Am I reading this right? Is 2015 Codex arguing for level-scaling? If you mean removing levels entirely and just making it an action game that is fine, but goddamn, otherwise...
One Ivan doesn't represent Codex.
Still, while I don't like focusing RPG desing around levels overall (I prefer skillpoint-per-experience based progression, it's more fluid IMO, there are other clever systems as well), I still can see when it's done well and cleverly and when it's done dumb and lazy. Levels can give characters more tools at their disposal, unlock some specific skills and make your character overall stronger by extending his tactical options (the clever option). They can also make him stronger and more resistant without any change to how the character acts in combat (the dumb and lazy option).

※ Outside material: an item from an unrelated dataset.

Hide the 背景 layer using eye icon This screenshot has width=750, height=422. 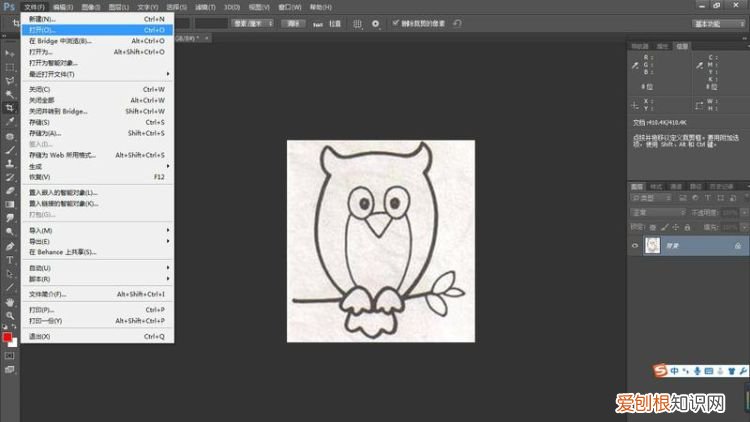point(634,245)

While the first option is graduadly enriching the gameplay and makes the battles more and more complex, as higher level enemies also have more options at their disposal, the second option can only serve as means to gate the content - you cannot beat me until you spend enough time in lower level content to get past sufficient damage threshold. Why would devs gate the content this way in such open-world RPG as Witcher 3 tries to be is beyond me. You can still build some kind of default route for players, but give freedom for the sake of replayability (i.e. Fallout 1&2).
Level-scaling is the latter option but without content gating. It doesn't even serve any mean so it's not only dumb, but also pointless.
See? There are still people here who understand.